TO DO: Your output should be the listing itself, repeated exactly.

WORKING DATA:
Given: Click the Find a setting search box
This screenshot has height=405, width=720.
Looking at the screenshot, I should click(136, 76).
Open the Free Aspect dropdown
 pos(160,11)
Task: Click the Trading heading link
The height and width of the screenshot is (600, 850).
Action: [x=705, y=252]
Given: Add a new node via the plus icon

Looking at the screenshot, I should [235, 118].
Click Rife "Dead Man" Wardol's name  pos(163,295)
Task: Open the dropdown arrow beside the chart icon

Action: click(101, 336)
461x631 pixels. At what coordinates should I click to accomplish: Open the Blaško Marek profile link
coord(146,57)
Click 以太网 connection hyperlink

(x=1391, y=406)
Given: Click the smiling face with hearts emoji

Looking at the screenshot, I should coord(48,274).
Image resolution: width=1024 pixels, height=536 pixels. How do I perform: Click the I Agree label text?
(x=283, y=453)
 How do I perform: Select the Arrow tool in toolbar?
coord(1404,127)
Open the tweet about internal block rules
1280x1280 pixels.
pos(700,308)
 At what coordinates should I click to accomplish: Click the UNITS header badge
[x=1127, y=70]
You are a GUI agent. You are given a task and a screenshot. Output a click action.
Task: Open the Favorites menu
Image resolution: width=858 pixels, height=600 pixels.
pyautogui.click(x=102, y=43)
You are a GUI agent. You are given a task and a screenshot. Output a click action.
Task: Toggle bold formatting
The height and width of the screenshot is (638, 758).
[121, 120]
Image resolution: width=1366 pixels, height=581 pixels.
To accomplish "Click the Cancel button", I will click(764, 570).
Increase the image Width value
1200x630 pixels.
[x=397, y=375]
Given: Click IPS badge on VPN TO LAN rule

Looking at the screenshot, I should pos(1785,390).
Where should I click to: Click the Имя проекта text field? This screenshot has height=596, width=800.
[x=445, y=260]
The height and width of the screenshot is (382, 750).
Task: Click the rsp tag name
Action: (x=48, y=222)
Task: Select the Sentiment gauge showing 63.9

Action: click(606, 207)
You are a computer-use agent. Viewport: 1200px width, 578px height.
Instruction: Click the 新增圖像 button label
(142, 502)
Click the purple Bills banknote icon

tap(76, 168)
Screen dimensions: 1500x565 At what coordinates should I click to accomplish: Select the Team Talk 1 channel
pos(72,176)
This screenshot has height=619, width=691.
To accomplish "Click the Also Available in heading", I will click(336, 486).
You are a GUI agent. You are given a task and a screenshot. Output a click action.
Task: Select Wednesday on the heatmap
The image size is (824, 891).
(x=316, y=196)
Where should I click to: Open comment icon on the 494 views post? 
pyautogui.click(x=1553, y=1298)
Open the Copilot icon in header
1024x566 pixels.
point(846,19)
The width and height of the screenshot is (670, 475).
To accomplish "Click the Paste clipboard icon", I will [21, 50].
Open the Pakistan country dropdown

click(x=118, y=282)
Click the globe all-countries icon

EXERCISE ANSWER:
Given: Click the Find a setting search box
This screenshot has height=405, width=720.
Looking at the screenshot, I should click(136, 76).
Open the Free Aspect dropdown
 pos(160,11)
Task: Click the Trading heading link
The height and width of the screenshot is (600, 850).
Action: [x=705, y=252]
Given: Add a new node via the plus icon

Looking at the screenshot, I should [235, 118].
Click Rife "Dead Man" Wardol's name  pos(163,295)
Task: Open the dropdown arrow beside the chart icon

Action: click(101, 336)
461x631 pixels. At what coordinates should I click to accomplish: Open the Blaško Marek profile link
coord(146,57)
Click 以太网 connection hyperlink

(x=1391, y=406)
Given: Click the smiling face with hearts emoji

Looking at the screenshot, I should coord(48,274).
Image resolution: width=1024 pixels, height=536 pixels. How do I perform: Click the I Agree label text?
(x=283, y=453)
 How do I perform: Select the Arrow tool in toolbar?
coord(1404,127)
Open the tweet about internal block rules
1280x1280 pixels.
pos(700,308)
 At what coordinates should I click to accomplish: Click the UNITS header badge
[x=1127, y=70]
You are a GUI agent. You are given a task and a screenshot. Output a click action.
Task: Open the Favorites menu
Image resolution: width=858 pixels, height=600 pixels.
pyautogui.click(x=102, y=43)
You are a GUI agent. You are given a task and a screenshot. Output a click action.
Task: Toggle bold formatting
The height and width of the screenshot is (638, 758).
[121, 120]
Image resolution: width=1366 pixels, height=581 pixels.
To accomplish "Click the Cancel button", I will click(764, 570).
Increase the image Width value
1200x630 pixels.
[x=397, y=375]
Given: Click IPS badge on VPN TO LAN rule

Looking at the screenshot, I should pos(1785,390).
Where should I click to: Click the Имя проекта text field? This screenshot has height=596, width=800.
[x=445, y=260]
The height and width of the screenshot is (382, 750).
Task: Click the rsp tag name
Action: (x=48, y=222)
Task: Select the Sentiment gauge showing 63.9

Action: click(606, 207)
You are a computer-use agent. Viewport: 1200px width, 578px height.
Instruction: Click the 新增圖像 button label
(142, 502)
Click the purple Bills banknote icon

tap(76, 168)
Screen dimensions: 1500x565 At what coordinates should I click to accomplish: Select the Team Talk 1 channel
pos(72,176)
This screenshot has height=619, width=691.
To accomplish "Click the Also Available in heading", I will click(336, 486).
You are a GUI agent. You are given a task and a screenshot. Output a click action.
Task: Select Wednesday on the heatmap
The image size is (824, 891).
(x=316, y=196)
Where should I click to: Open comment icon on the 494 views post? 
pyautogui.click(x=1553, y=1298)
Open the Copilot icon in header
1024x566 pixels.
point(846,19)
The width and height of the screenshot is (670, 475).
To accomplish "Click the Paste clipboard icon", I will [21, 50].
Open the Pakistan country dropdown

click(x=118, y=282)
Click the globe all-countries icon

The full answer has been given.